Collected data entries
--------------------------------

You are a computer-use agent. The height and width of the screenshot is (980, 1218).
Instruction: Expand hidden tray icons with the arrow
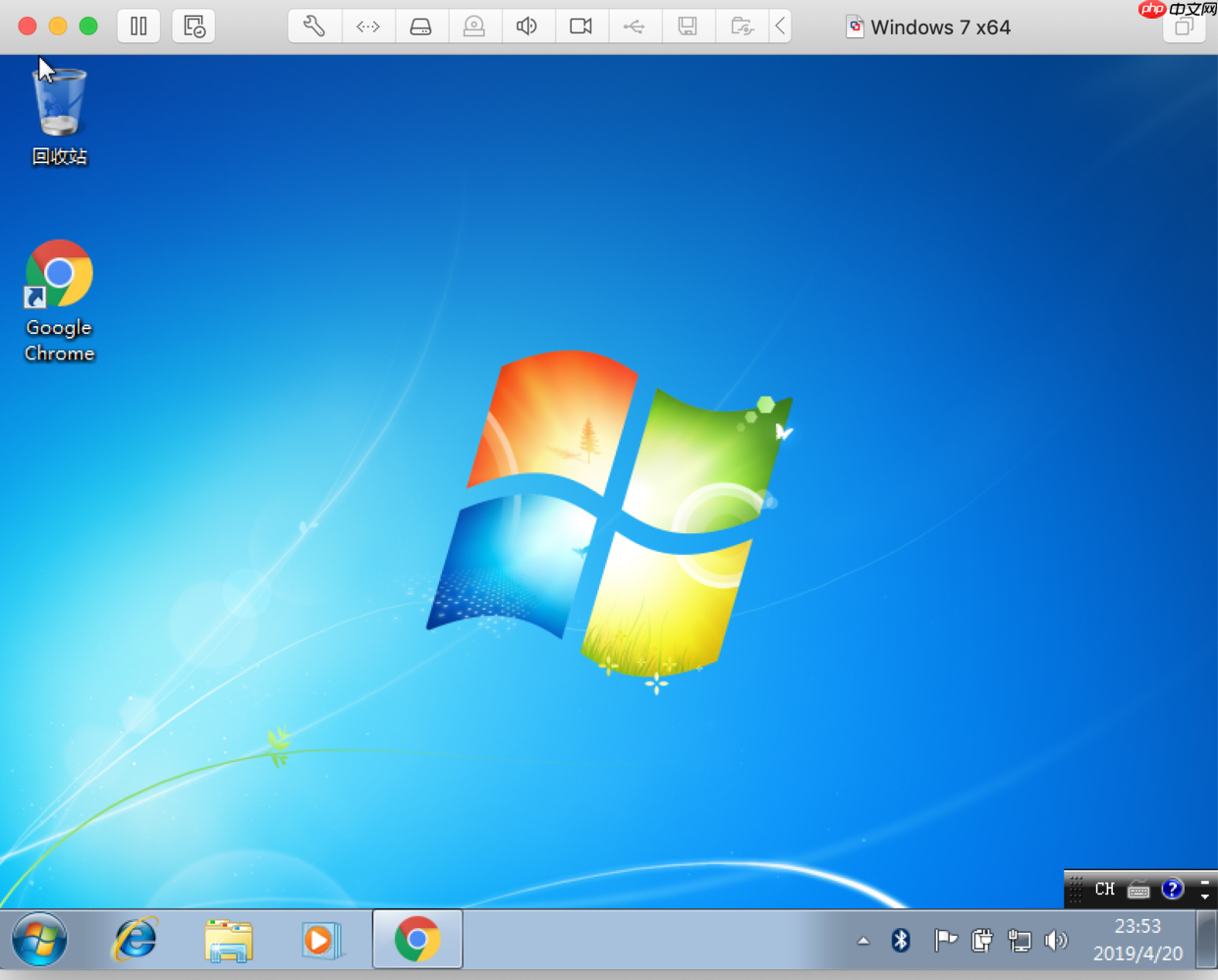click(863, 940)
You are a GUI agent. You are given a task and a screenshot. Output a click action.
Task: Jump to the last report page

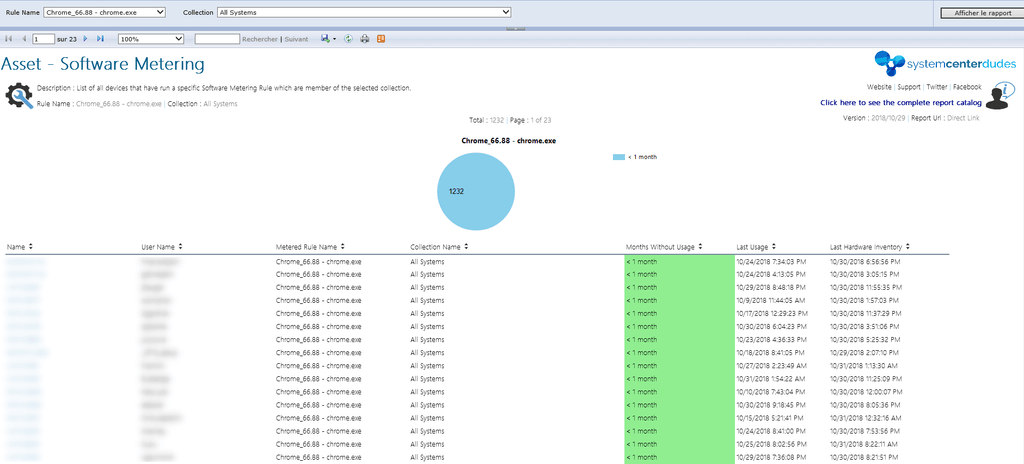click(100, 39)

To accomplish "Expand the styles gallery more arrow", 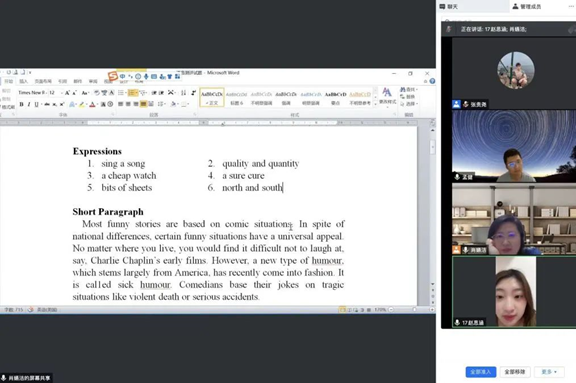I will [x=375, y=105].
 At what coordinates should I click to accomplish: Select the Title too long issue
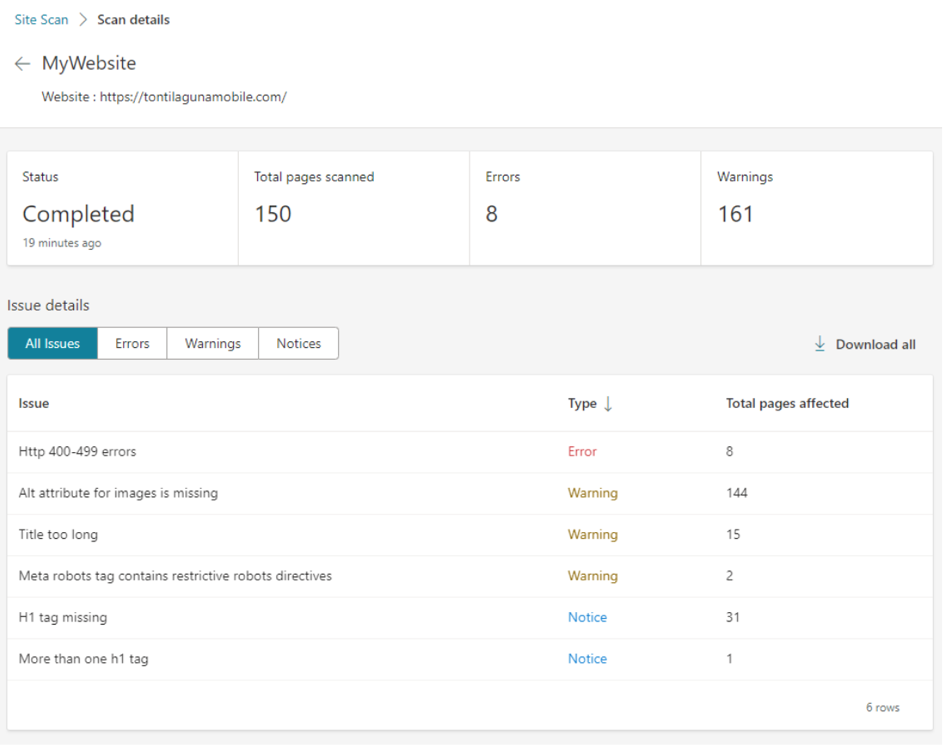point(58,535)
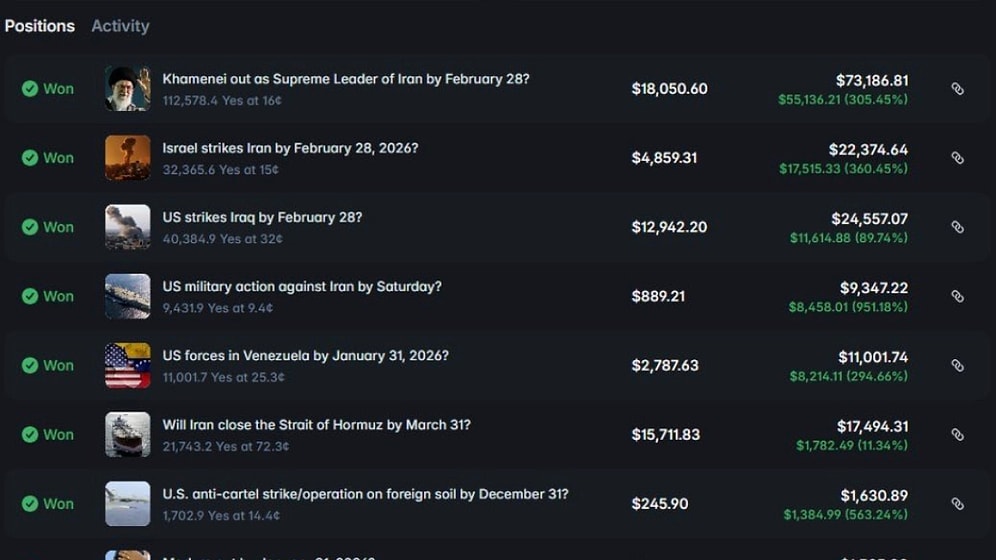The height and width of the screenshot is (560, 996).
Task: Click the Venezuela and US flags thumbnail
Action: click(x=128, y=365)
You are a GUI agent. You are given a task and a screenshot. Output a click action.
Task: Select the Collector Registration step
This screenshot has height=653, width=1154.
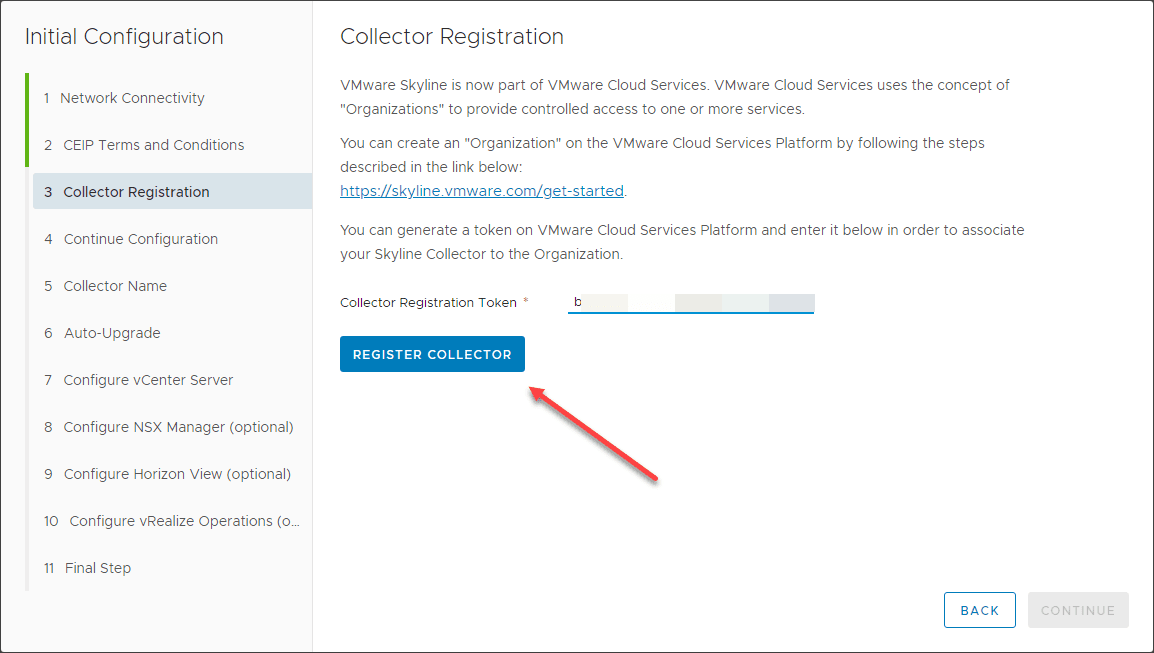click(x=137, y=191)
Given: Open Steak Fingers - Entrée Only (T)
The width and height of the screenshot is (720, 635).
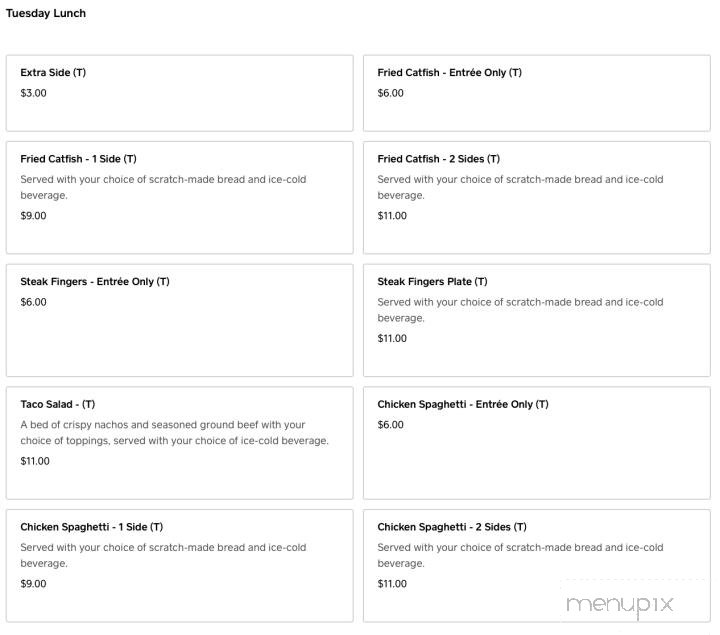Looking at the screenshot, I should pyautogui.click(x=95, y=282).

--------------------------------

#### Requirement:
Every line from the one containing "This screenshot has height=653, width=1154." to the final line of the records should be duplicated exactly; no picture is to be copied.

#### Worked solution:
This screenshot has height=653, width=1154.
click(x=137, y=191)
Given: Open Steak Fingers - Entrée Only (T)
The width and height of the screenshot is (720, 635).
Looking at the screenshot, I should pyautogui.click(x=95, y=282).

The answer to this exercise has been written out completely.